There are six essential components to defining a New Field Aggregation. Three components determine how the rows of the dataset are used to compute new values.
- Partition - the computations will be performed separately for each unique combination of the levels of one or more Partition Variables. Each of these unique combinations can be considered a "partition" of the dataset. It is possible to not select any Partition Variables, in which case the computations are performed considering the entire dataset as a single partition. All partitions are processed completely independently of each other.
- Ordering - for many computations (but not all), the ordering of the rows that are within a partition is important. For example, when computing a lag, it is necessary to specify a way that rows are ordered. The Ordering Variables can be set to determine how that ordering is performed. Most computations require that one or more ordering variables be selected.
- Window - each requested computation is carried out on a certain dynamic subset (window) of records within the partition. The Window can be "dynamic" because it can be defined differently for each row in the partition as that row relates to other rows in the partition.
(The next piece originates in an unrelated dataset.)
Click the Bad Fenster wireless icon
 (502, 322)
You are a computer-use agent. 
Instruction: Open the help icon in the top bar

A simple and common window, however, is often the window containing "all records in the partition". This choice of window is "static" because the rows contained in the window is always the same for every row in the partition. An example of a dynamic window would be: "for each row in the partition, define the window under consideration to be all rows starting two before this row, and up to two following this row". This can be thought of as a dynamic moving window that always contains five rows, and those five rows in the window change as each new row in the partition is considered.
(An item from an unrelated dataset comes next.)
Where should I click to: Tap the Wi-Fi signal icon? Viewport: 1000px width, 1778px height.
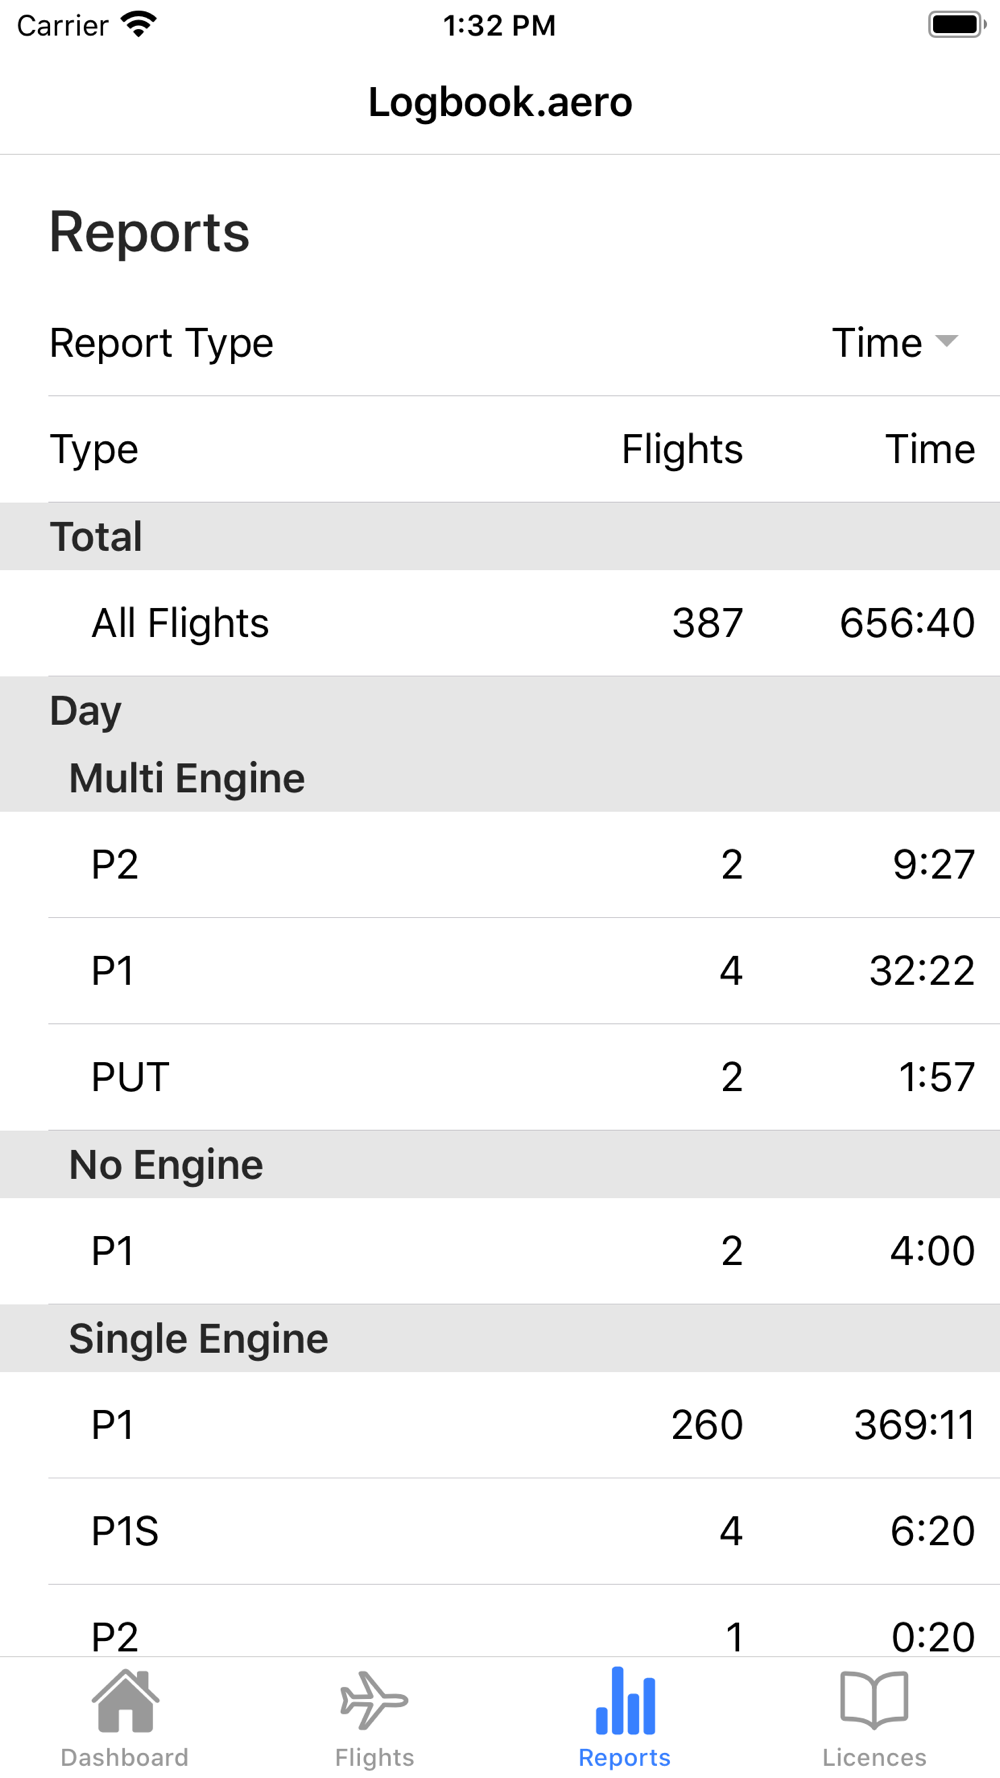click(x=139, y=25)
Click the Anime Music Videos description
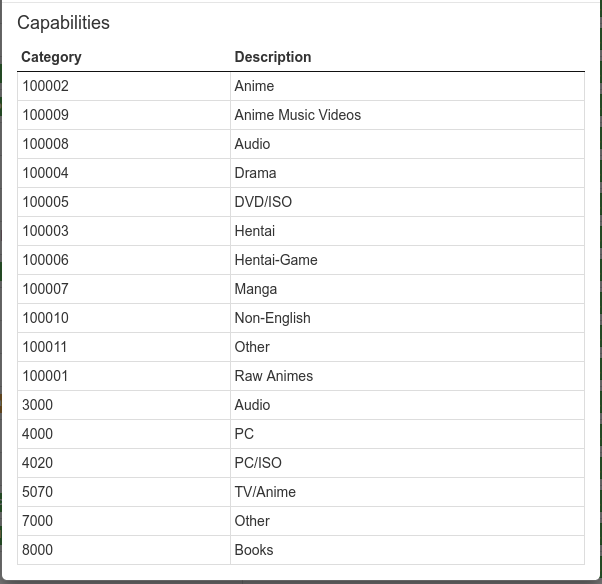602x584 pixels. (x=297, y=115)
The other three components to define a New Field Aggregation relate to the computation that is made for each row, based on the Partition, Ordering, and Window selected above:
- Variable to Summarize - this is the variable on which a calculation will be made. For example, to compute an average Age, Age would be selected.
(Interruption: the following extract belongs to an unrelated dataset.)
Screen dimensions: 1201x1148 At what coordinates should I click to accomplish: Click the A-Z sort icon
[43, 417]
- Summary Function - this is the method for making a calculation on the selected variable. There are many options, including standard aggregation functions like average, min, max, and counts. Other options include lag, percentiles, ranks, z-values, and many more.
- Other Settings - some functions chosen require other settings. For example, when requesting that a lag be computed, you will need to specify which lagged value (such as 1 row before, 3 rows before, or even something like 2 rows after). Another example is the "Nth Value" function for which you will specify the value of N (e.g., specifying N=4 requests the 4th ordered value in the window as the result). "Ntile" and "Percentile" are two other examples of functions requiring more information to work properly.
There are similarities and differences with creating standard new fields and with doing a standard dataset aggregation (in the Aggregation area when defining a view). Here are some comparison and contrasts:
Standard New Field
- Creates a new variable that has a value for every row in the dataset. The number of rows in the dataset does not change.
- The value for a row depends on other data in the same row, using a formula (such as a mathematical operation, a string or date-based calculation, etc).
- These operations are performed in the New Fields area when creating a View.
Aggregation New Field
- Creates a new variable that has a value for every row in the dataset. The number of rows in the dataset does not change.
- The value for a row can depend on summaries or other operations that involve data from other rows. Examples include lags, averages, and percentiles among many others.
- These operations are performed in the New Fields area when creating a View.
Standard Aggregation
- Summarizes a dataset to a different level based on the defined aggregation variables, with the result typically having fewer rows than the starting point.
- The values for a row in the summarized dataset are based on simple summary operations such as averages, minimums, and counts. More complex operations such as lags and percentiles are not supported.
- These operations are performed in the Aggregation area when creating a View.